Iraq may well avoid joining this litany of frustrations. Despite the success of the January 30 elections, however, Iraq is still a testament to the difficulties of nation-building in a tribal society ravaged by three decades of tyranny. No credible discussion of conservative foreign policy can take place without a serious and honest accounting of post-invasion Iraq, which the neocons have assiduously avoided, except for complaints about insufficient troop levels.

As John Nagl argues in his book, Counterinsurgency Lessons from Malaya and Vietnam, the British were quite successful at imperial policing because they were conditioned to accept less than 100 percent victories, had no illusions about the human timber with which they were working, and were always attuned to the idiosyncrasies and practical requirements of the cultures in which they were operating. It was an approach suffused with British empiricism, prudence and realism. These are the exact qualities for which neoconservatives often have a sneering contempt, preferring instead ideological grandiosity and sweeping moral universals.

Linked with this is a tendency to view foreign policy as a domestic political, philosophical and cultural project. Kristol and Kagan have maintained that the

"remoralization of America at home ultimately requires the remoralization of American foreign policy. For both follow from Americans' belief that the principles of the Declaration of Independence are not merely the choices of a particular culture but are universal, enduring, "self evident" truths."

But conservatives have always maintained that young American men should be sent abroad to die and be maimed only if it serves an important national interest, not to remoralize ourselves at home. Nor do they believe that if democracy should fail to take root in Iraq--because of a host of cultural, religious and economic factors--this invalidates the Founding Principles of America's democracy.

Some of these points are echoed by the most bitter ideological enemies of the neocons--the so-called paleoconservatives associated with Patrick Buchanan. Yet the paleocons are more flawed. The libertarian-isolationist tradition that the paleoconservatives and a few liberals seek to revive was marginalized in post-World War II conservatism from the start and soon died out as a political force. Indeed, the "paleo" in paleoconservatism is designed to obscure the fact that it is a recent ideological creation of post-Cold War politics.

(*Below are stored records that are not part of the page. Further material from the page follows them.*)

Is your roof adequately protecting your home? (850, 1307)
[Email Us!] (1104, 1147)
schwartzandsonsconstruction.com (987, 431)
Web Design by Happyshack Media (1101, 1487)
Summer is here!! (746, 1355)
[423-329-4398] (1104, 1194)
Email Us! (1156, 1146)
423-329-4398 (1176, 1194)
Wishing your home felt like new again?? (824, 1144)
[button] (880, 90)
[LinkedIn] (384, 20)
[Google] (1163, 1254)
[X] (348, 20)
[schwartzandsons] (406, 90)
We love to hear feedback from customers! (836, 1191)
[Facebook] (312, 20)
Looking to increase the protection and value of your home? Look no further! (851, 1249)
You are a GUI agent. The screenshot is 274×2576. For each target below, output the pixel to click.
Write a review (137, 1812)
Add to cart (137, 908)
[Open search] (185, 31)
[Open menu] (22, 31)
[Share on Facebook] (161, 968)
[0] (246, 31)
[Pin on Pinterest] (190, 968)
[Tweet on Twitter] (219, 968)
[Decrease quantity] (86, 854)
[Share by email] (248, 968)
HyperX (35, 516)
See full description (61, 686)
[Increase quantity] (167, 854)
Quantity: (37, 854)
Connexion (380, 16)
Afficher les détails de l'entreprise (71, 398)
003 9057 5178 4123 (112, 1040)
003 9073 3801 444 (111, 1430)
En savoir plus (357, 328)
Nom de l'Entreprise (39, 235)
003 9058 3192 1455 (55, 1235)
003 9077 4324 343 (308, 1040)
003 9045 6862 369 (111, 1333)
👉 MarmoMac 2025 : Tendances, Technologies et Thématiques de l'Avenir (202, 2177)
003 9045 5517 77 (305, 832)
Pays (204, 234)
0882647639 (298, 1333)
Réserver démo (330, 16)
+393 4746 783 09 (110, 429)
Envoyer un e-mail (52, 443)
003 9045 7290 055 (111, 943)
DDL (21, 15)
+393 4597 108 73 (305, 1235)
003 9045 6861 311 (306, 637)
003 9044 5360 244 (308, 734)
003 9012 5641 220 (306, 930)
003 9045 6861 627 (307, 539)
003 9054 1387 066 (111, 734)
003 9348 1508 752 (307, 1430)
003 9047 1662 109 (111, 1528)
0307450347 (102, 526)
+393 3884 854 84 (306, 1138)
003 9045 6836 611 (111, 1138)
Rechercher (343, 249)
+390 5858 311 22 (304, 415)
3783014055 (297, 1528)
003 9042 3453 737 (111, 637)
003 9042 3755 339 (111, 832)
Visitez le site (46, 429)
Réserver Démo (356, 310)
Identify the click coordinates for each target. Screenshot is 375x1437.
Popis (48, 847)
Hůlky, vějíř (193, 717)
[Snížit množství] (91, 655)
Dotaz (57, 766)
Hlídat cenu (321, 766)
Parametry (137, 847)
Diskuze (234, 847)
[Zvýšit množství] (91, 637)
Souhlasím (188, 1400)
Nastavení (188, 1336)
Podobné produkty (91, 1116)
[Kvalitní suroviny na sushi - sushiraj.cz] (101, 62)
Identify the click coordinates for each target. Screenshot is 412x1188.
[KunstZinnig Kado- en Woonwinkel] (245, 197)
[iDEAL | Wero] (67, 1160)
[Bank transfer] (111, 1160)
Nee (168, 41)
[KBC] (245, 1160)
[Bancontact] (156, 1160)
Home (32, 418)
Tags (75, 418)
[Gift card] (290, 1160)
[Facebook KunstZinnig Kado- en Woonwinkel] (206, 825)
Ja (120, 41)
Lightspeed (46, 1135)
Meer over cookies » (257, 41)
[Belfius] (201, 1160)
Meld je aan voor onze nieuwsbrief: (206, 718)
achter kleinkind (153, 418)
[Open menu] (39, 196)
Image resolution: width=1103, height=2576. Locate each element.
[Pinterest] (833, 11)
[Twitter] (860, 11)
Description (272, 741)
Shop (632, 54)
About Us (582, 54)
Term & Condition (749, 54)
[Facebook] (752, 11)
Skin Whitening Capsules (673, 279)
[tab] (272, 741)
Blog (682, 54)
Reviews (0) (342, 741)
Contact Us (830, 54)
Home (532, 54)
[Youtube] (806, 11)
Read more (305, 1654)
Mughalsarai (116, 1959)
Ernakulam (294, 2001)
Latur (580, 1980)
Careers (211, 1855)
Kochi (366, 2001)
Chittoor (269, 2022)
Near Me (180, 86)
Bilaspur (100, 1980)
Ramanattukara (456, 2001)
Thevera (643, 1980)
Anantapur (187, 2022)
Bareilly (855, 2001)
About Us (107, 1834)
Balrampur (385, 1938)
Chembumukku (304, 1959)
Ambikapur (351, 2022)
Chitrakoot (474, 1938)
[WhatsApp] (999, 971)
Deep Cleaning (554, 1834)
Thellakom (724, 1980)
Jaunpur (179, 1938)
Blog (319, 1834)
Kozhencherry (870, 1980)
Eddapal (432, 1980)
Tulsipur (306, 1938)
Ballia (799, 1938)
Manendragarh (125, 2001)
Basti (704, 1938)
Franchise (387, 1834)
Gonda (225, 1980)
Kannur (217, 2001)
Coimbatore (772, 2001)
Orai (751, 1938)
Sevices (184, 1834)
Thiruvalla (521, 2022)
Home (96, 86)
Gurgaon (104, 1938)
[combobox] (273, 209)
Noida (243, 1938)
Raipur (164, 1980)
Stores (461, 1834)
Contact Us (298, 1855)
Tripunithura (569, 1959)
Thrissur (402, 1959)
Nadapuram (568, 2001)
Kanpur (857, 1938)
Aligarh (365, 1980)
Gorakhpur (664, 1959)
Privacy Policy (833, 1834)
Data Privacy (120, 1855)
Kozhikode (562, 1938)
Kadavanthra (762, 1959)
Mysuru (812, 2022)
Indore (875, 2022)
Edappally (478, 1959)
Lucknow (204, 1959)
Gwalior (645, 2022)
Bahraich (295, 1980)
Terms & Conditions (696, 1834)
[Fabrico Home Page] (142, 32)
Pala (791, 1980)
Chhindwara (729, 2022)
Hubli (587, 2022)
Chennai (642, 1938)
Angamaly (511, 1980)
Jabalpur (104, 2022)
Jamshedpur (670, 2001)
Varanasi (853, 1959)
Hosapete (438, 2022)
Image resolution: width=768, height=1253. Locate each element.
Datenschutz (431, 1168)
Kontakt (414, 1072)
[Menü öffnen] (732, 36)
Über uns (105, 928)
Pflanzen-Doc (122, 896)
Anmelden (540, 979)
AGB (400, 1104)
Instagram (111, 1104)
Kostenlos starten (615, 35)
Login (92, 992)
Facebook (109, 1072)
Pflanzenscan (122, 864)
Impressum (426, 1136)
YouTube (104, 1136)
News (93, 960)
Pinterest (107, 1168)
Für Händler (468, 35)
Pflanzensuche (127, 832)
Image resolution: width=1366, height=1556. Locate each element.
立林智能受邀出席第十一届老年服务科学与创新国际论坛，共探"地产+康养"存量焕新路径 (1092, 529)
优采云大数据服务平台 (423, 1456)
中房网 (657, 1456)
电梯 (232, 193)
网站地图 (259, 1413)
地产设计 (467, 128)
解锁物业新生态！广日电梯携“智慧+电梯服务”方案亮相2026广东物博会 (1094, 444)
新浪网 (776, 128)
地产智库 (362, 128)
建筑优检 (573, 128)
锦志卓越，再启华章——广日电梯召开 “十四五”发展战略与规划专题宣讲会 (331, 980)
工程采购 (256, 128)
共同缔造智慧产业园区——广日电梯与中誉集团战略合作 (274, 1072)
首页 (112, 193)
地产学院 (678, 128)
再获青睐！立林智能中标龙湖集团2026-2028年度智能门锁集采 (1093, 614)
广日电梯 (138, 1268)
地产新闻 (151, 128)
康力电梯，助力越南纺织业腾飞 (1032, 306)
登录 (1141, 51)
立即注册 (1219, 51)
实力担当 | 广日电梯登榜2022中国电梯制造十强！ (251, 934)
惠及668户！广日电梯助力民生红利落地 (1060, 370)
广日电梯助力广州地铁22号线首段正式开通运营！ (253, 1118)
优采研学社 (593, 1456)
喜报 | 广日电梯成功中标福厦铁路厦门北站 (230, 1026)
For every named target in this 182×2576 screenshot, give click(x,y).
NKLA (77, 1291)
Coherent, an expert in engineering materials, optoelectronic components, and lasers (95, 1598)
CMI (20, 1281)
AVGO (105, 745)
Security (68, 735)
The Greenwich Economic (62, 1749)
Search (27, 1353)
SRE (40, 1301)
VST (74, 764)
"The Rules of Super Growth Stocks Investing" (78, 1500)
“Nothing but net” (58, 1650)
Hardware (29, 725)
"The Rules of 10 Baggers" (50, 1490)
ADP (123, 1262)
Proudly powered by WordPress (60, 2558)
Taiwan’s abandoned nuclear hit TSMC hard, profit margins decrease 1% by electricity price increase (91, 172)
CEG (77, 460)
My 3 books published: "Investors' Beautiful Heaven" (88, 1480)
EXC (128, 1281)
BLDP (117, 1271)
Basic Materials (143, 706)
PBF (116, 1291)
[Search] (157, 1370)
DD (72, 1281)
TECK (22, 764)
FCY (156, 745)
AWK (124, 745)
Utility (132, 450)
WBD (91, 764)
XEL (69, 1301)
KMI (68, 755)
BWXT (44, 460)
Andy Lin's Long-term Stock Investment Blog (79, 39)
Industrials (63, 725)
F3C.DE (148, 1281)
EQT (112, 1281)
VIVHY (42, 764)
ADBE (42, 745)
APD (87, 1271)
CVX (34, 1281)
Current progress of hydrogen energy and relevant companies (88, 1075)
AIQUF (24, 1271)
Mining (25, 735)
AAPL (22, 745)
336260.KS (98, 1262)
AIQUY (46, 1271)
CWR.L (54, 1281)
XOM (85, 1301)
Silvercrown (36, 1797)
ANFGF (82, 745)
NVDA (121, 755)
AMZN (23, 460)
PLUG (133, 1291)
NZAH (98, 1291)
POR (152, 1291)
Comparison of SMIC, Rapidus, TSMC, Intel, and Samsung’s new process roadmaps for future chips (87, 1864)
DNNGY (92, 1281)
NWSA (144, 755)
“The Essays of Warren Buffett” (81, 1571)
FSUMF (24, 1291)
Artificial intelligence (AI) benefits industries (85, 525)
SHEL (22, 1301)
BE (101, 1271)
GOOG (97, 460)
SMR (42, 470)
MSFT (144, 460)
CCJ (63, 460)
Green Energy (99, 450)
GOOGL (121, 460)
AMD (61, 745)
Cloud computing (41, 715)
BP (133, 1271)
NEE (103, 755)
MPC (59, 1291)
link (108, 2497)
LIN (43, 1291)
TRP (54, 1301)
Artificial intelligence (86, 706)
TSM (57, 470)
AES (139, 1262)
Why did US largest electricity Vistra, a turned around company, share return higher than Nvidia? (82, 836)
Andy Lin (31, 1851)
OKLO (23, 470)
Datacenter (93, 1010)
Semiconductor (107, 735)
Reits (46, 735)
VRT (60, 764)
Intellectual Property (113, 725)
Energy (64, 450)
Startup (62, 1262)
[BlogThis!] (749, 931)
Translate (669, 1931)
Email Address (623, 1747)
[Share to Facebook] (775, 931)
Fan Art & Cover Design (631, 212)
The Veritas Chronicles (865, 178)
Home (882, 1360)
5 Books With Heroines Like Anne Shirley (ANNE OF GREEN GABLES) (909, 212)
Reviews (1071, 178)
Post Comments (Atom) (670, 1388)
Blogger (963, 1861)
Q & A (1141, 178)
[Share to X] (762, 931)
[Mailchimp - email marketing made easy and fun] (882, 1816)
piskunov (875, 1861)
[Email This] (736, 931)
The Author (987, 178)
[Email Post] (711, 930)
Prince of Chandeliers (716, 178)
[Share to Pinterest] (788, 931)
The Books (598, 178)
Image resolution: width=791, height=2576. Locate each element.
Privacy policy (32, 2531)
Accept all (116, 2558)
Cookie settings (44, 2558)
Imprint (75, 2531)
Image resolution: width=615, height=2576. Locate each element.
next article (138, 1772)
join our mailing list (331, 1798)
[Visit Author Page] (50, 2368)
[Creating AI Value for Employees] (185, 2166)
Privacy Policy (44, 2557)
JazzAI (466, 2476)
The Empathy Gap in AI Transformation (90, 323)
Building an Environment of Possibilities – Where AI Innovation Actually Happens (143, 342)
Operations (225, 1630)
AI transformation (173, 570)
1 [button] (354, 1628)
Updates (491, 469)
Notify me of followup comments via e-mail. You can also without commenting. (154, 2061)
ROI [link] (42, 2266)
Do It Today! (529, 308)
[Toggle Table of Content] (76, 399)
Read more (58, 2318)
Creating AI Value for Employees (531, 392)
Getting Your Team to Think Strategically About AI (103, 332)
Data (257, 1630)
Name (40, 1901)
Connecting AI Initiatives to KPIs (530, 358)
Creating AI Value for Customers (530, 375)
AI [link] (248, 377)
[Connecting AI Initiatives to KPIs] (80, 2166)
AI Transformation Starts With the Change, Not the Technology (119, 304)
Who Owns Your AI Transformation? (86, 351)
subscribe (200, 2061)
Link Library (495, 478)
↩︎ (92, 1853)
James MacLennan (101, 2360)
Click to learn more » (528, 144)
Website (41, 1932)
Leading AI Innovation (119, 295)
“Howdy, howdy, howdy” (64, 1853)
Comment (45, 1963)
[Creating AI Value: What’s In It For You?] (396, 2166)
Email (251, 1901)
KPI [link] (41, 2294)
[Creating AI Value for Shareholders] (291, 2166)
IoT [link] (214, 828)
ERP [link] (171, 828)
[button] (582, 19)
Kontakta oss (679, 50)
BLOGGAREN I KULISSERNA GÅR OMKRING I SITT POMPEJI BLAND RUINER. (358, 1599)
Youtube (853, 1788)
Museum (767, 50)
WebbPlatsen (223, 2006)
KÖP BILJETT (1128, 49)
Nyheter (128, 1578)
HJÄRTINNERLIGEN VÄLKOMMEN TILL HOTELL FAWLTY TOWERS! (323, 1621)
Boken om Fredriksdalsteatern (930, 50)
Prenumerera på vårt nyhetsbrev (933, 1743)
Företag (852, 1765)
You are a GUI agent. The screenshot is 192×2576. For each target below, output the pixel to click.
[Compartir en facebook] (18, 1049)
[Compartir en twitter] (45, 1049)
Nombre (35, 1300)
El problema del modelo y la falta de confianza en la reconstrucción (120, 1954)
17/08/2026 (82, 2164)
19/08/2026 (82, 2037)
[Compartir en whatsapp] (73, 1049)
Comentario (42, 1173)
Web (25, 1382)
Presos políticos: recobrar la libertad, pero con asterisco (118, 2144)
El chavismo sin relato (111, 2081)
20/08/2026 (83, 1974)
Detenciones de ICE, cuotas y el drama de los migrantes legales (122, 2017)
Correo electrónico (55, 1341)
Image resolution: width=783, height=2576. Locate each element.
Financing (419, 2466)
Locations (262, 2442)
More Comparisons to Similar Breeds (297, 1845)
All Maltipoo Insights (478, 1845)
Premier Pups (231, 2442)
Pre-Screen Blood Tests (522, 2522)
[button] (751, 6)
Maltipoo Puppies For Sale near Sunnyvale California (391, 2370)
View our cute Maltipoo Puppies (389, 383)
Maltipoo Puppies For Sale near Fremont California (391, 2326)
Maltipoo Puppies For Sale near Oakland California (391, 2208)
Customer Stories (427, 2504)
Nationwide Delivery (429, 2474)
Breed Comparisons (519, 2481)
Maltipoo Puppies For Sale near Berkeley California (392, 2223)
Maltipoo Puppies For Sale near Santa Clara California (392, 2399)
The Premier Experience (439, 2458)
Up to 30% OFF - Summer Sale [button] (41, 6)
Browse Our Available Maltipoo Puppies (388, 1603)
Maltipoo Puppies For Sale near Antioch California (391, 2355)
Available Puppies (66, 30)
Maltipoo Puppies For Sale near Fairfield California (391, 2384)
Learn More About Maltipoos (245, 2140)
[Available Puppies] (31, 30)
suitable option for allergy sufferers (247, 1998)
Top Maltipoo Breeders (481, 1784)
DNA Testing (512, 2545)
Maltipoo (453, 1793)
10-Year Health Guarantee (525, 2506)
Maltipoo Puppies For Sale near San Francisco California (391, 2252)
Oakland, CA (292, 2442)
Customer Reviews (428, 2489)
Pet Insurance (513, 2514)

If the "paleo" prefix is bogus, so in many ways is the "conservatism." The Buchananites' hostility to free trade violates the conservative faith in markets. Their belief that if the United States curls up in a defensive crouch, the world will leave it alone is naive, ahistorical and, especially after September 11, discredited. The United States never enjoyed any period of splendid isolation. The list of U.S. interventions prior to the Civil War is extensive; indeed, after the War of 1812, the United States pursued a unilateral policy of pre-emption and hegemony in the Western Hemisphere. Throughout the 20th century, America's responsibilities in the world inevitably grew with its power, and the conservative isolationism of figures such as Senator Robert A. Taft disappeared in the face of the imperative--deeply felt by virtually all conservatives--to confront the Soviet empire.

Finally, the arguments of the paleoconservatives are often tinged with anti-Americanism, or at least with a hostility to American power of the sort associated with the post-Vietnam Left. Some paleocons essentially blamed America and its support for Israel for 9/11. The American Conservative--to pick one example at random--ran an article comparing the U.S. intervention in Afghanistan to the Soviet occupation of that country, something that could have been ripped straight from the pages of the left-wing Nation (perhaps without the harsh words for the Soviets).